In today’s ever-evolving globalised economy and rapid technological advancements, youths in Singapore face many uncertainties as they transit from school to work. Macro conditions such as the global supply chain disruption, growing economic nationalism, and the COVID-19 pandemic impacted global economic activity (Bloomberg News, 2023; Shih, 2020), and further exacerbated employment challenges for youths in Singapore.
Through the changing circumstances, we see some continuing trends that help us understand Singapore youths' employment preferences and concerns:
1. Youths are prioritising finding jobs which are meaningful to them and allows for adequate work-life balance.
There are some important factors that youths are looking out for in their career. Youths today are searching for a meaningful career and one which can afford them adequate work-life balance.
Close to 7 in 10 youths in Singapore agreed that they would not stay in their job if the work they do is not meaningful (Figure 1; Youth Sentiment Poll, Oct 2022). But this sentiment is not solely unique to youths in Singapore. Globally, the Deloitte Global 2022 Gen Z and Millennial Survey also found that close to 4 in 10 Gen Zs and millennials have rejected a job or assignment as it did not align with their values and personal ethics (Deloitte, 2022).
Another key factor that youths would prioritise in their career is work-life balance. Youths have varying notions of what having such balance in life entails, with 34% of youths preferring the freedom to prioritise work/school and life as needed, and another 19% preferring to maintain strict boundaries between work/school and life. Only a small proportion (10%) believed that balance in life means an overall slower pace of life (Figure 2; Youth Sentiment Poll, Sep 2022). This suggests that, contrary to misconceptions of youths being increasingly laid-back (e.g., having less ambitious goals; Ng, 2019; Paulo et al., 2019), in general, they simply desire to have greater control and flexibility over their work and life priorities to the extent they prefer.

### Work order
Quote verbatim the portion of the passage on youth employment in Singapore starting with "There are some" and going on through "ethics (Deloitte, 2022).".

### Data section
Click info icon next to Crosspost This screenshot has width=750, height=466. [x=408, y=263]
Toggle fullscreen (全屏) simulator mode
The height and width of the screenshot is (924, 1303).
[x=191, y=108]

### Written answer
There are some important factors that youths are looking out for in their career. Youths today are searching for a meaningful career and one which can afford them adequate work-life balance.
Close to 7 in 10 youths in Singapore agreed that they would not stay in their job if the work they do is not meaningful (Figure 1; Youth Sentiment Poll, Oct 2022). But this sentiment is not solely unique to youths in Singapore. Globally, the Deloitte Global 2022 Gen Z and Millennial Survey also found that close to 4 in 10 Gen Zs and millennials have rejected a job or assignment as it did not align with their values and personal ethics (Deloitte, 2022).